» **Assignment**
Write the next part of the news report below about measles among Afghan evacuees in Virginia, beginning after its final sentence.

» **Passage**
The cases are being reported four days after the U.S. halted in-bound flights of Afghan evacuees following the discovery of a few cases of measles among new arrivals.

The Virginia Department of Health said in a news release that the people were part of the U.S. government’s emergency evacuation efforts from Afghanistan, which recently came under Taliban rule.

US Army soldiers serve lunch to Afghan civilians while they complete Special Immigrant Applications.
(Department of Defense)

Virginia health officials did not offer specifics Tuesday regarding where the people who are infected are located. But they said they’re working to identify and contact people who may have been exposed in three parts of the state.

Those places include Dulles International Airport, where some refugees flew into the U.S., and other parts of northern Virginia. Health officials are also working to notify people potentially exposed at an unidentified Richmond hospital. They’re also working to identify exposures at Fort Pickett, an Army National Guard base southwest of Richmond that is providing temporary housing to recently arrived evacuees.

Measles is a highly contagious disease that can be spread through coughing, sneezing and contact with droplets from the nose, mouth or throat. Most Americans are vaccinated against it as children.

Virginia is reporting its measles cases in the wake of the U.S. government halting U.S.-bound flights of Afghan evacuees Friday. The decision was made by U.S. Customs and Border Protection on the recommendation of the Centers for Disease Control and Prevention.

» **Material provided**
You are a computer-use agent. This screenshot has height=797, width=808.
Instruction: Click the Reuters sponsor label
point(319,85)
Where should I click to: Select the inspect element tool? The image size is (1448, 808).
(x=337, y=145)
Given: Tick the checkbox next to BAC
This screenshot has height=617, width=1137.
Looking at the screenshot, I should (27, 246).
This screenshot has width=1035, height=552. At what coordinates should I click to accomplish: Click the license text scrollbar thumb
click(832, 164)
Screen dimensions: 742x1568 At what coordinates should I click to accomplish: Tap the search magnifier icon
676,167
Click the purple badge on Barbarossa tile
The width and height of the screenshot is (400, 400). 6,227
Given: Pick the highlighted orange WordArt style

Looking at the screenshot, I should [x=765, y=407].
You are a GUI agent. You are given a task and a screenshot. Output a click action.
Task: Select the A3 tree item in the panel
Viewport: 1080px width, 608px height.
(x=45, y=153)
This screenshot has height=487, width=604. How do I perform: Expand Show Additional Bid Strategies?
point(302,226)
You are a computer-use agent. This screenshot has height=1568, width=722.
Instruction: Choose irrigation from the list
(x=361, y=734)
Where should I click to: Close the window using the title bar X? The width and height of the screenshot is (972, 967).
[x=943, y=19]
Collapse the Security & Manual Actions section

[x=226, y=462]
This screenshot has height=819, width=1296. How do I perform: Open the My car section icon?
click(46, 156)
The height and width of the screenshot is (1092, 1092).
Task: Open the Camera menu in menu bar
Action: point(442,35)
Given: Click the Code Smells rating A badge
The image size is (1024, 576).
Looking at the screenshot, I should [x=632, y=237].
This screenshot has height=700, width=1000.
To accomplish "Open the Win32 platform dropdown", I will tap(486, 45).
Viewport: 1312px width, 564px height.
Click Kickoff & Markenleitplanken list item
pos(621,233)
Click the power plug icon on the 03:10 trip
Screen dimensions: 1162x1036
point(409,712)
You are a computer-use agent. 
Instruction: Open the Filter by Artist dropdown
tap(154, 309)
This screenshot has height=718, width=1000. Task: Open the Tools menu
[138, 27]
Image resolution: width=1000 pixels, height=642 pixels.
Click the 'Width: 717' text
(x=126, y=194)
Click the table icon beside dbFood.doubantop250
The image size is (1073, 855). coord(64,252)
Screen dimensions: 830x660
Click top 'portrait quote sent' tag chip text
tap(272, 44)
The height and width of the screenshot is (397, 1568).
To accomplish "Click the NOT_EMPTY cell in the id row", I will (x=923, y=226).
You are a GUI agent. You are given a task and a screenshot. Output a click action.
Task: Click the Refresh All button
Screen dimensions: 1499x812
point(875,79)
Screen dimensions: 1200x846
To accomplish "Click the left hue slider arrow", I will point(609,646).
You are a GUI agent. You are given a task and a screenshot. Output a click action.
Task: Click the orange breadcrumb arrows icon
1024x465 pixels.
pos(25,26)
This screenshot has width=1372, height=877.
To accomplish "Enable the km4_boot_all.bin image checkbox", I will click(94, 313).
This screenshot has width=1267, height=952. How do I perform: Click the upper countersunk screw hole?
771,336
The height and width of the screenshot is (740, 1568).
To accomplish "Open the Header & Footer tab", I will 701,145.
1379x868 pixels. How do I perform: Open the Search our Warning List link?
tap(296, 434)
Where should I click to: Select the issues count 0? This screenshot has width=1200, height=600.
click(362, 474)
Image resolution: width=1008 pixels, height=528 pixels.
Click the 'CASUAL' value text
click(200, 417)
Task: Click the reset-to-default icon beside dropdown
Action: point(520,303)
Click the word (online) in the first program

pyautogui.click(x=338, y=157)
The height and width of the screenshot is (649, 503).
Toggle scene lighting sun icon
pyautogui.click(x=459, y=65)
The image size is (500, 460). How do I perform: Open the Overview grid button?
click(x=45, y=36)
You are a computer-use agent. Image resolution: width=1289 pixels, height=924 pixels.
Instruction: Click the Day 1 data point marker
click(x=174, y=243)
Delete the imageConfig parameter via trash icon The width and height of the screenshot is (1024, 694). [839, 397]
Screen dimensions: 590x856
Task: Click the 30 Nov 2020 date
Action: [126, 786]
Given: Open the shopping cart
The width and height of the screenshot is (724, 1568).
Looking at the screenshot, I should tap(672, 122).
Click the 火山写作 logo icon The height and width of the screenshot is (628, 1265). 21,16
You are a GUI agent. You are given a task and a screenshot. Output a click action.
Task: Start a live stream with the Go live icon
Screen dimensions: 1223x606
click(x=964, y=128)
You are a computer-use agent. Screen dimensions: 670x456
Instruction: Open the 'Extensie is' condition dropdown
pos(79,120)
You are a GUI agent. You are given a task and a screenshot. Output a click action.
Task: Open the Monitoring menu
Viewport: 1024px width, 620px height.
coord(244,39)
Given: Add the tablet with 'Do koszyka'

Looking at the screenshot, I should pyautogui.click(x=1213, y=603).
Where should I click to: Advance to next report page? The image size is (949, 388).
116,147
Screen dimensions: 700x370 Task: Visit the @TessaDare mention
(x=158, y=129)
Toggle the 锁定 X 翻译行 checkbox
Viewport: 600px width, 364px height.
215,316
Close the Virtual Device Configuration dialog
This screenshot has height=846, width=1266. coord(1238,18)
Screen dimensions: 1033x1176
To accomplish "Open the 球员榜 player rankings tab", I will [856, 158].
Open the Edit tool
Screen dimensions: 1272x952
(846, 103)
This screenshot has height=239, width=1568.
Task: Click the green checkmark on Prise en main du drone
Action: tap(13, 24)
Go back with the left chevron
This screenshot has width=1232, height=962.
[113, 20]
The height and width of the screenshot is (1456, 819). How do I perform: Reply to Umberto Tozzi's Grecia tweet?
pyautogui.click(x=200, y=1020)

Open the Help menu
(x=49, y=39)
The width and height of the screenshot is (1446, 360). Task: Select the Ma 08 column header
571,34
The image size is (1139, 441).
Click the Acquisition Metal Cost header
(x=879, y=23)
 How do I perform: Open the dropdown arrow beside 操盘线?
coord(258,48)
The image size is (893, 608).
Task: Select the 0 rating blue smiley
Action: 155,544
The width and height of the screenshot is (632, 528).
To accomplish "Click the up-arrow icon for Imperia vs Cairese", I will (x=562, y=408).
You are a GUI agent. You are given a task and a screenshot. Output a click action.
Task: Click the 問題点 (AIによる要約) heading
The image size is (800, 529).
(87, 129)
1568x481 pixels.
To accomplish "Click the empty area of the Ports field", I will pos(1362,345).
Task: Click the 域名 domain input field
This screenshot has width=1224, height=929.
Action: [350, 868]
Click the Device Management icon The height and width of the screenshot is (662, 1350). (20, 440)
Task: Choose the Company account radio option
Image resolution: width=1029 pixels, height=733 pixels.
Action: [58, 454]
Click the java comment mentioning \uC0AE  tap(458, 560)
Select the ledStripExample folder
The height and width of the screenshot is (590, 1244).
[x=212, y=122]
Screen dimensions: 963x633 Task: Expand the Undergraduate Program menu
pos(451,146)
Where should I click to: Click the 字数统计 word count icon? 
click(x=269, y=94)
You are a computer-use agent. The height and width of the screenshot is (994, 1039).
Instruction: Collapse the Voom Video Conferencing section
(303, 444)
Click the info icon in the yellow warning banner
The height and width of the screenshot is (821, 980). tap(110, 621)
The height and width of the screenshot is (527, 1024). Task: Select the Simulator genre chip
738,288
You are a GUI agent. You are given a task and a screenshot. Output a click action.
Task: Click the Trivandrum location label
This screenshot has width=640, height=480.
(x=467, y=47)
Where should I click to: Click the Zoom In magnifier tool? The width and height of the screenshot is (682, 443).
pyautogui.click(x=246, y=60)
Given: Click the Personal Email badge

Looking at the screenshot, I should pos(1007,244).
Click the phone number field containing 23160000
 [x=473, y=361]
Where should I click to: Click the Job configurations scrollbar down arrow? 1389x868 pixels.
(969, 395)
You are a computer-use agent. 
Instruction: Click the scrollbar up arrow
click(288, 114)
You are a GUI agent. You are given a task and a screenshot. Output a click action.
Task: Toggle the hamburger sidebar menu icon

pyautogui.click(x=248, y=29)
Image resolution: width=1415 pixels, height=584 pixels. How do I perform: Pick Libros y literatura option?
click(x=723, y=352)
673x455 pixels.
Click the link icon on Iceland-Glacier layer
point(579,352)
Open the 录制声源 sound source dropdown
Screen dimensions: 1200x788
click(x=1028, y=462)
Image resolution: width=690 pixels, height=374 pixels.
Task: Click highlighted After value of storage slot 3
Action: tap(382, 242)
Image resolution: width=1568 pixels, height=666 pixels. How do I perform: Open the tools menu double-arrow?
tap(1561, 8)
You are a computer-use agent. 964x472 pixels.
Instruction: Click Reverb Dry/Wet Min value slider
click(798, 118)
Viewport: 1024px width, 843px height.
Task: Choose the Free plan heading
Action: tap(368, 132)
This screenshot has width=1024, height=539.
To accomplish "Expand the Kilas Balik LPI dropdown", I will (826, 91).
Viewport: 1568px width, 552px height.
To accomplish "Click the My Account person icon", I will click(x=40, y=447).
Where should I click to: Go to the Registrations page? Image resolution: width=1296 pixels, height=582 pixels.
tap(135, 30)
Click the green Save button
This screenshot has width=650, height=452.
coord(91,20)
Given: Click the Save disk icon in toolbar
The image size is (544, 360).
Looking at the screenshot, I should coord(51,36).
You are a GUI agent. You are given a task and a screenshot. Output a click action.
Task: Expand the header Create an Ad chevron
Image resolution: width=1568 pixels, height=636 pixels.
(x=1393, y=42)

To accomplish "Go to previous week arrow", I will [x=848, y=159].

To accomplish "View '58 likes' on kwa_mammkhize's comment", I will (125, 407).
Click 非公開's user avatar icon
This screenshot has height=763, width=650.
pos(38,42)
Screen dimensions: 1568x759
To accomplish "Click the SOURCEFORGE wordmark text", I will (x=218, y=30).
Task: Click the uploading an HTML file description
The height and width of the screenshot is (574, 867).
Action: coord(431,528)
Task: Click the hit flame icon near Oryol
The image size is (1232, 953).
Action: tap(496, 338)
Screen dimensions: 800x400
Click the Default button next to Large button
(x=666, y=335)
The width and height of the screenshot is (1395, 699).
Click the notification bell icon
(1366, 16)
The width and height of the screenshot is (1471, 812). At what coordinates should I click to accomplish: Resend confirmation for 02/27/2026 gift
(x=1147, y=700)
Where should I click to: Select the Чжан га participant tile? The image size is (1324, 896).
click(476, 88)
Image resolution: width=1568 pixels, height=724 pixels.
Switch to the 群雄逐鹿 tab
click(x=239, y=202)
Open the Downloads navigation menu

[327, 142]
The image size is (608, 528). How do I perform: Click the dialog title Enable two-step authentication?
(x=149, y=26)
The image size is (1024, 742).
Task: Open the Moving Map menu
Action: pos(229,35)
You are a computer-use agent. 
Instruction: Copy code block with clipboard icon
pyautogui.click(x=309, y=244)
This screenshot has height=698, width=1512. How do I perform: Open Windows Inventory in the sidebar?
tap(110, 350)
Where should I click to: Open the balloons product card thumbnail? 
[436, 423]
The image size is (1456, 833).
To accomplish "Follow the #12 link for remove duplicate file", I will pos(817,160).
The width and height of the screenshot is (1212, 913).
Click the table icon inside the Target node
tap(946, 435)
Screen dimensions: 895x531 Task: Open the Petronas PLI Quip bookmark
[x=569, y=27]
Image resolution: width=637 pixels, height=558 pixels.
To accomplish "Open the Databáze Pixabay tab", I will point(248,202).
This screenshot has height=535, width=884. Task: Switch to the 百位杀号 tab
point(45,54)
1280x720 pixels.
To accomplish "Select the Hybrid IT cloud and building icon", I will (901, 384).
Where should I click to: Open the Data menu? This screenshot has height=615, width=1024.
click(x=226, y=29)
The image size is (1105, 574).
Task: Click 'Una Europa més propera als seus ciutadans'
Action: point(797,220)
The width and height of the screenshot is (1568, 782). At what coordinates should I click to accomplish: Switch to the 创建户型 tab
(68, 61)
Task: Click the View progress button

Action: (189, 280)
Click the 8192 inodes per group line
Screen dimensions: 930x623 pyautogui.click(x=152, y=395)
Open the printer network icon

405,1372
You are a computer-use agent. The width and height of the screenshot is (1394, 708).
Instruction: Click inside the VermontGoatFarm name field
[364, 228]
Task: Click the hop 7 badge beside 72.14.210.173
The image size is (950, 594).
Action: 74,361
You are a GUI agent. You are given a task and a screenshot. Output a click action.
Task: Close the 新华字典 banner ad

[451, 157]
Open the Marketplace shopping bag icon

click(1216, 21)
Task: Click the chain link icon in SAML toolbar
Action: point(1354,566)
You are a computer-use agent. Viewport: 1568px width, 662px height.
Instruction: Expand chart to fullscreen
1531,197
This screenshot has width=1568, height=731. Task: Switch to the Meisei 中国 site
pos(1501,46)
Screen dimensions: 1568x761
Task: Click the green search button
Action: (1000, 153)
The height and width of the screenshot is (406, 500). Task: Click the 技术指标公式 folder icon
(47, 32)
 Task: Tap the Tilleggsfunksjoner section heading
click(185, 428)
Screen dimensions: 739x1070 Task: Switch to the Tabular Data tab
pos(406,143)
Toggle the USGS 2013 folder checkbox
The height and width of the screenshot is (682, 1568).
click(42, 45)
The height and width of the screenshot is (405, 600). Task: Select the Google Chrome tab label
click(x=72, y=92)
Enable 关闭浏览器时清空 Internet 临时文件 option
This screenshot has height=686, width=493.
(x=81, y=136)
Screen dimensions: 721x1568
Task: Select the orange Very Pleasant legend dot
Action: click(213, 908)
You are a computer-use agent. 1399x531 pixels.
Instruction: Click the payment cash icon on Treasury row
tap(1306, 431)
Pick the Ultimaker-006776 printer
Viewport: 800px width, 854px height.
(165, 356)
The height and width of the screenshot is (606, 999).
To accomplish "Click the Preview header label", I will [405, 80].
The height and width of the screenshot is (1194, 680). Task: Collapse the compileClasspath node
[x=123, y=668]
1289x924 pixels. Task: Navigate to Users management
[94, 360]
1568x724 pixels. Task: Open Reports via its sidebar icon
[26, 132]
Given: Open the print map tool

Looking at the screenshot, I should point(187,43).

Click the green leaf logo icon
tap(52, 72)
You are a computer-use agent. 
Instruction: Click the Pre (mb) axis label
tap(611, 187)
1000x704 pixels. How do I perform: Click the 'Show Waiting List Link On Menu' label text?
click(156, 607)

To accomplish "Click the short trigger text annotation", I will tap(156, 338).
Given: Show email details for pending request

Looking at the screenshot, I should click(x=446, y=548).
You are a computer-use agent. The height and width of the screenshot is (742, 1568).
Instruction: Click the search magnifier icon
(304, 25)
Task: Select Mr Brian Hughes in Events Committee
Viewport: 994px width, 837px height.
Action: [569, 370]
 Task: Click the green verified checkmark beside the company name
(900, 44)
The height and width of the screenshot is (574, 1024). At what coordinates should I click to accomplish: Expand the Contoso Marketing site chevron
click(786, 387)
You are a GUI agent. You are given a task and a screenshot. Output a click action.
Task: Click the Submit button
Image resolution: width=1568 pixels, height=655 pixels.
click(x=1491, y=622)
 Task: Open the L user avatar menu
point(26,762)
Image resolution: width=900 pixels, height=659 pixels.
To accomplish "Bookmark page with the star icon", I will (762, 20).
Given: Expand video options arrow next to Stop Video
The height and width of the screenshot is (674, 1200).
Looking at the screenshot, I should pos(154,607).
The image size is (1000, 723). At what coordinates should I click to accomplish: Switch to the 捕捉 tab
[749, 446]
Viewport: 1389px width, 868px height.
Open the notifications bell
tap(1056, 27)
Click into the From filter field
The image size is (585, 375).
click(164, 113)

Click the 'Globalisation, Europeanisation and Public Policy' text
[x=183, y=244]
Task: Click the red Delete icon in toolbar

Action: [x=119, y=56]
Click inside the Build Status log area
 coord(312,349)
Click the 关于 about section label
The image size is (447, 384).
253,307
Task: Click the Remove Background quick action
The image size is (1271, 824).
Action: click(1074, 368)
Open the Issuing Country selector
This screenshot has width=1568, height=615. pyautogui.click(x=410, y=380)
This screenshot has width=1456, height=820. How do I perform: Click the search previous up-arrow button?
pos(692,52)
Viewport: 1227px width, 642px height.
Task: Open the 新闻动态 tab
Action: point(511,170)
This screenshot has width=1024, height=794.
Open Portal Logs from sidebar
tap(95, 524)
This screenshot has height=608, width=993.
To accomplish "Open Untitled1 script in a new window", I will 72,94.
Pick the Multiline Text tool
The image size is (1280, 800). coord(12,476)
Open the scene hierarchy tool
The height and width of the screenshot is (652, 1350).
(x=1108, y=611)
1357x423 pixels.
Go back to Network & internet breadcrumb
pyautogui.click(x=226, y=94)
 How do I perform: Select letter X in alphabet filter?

» **Task response**
White House press secretary Jen Psaki said the halt stemmed from the discovery of measles among four Afghans who had arrived in the United States.

The development had American officials overseas Friday removing from planes Afghan families who already had struggled through a grueling, dangerous escape to safety after Kabul fell to the Taliban on Aug. 15. Afghans faced Taliban checkpoints and crushing crowds to enter the Kabul airport. A suicide attack at an airport gate killed 169 Afghans and 13 U.S. military members.

A government document viewed by The Associated Press said the halt would “severely impact” operations at Ramstein Air Base in Germany, one of the biggest transit sites. It also said U.S.-bound flights would stop from the U.S. al-Udeid base in Qatar.

Many thousands of Afghan evacuees airlifted out of Kabul are still en route to new homes in the United States. Some face relocation for further screening in Kosovo.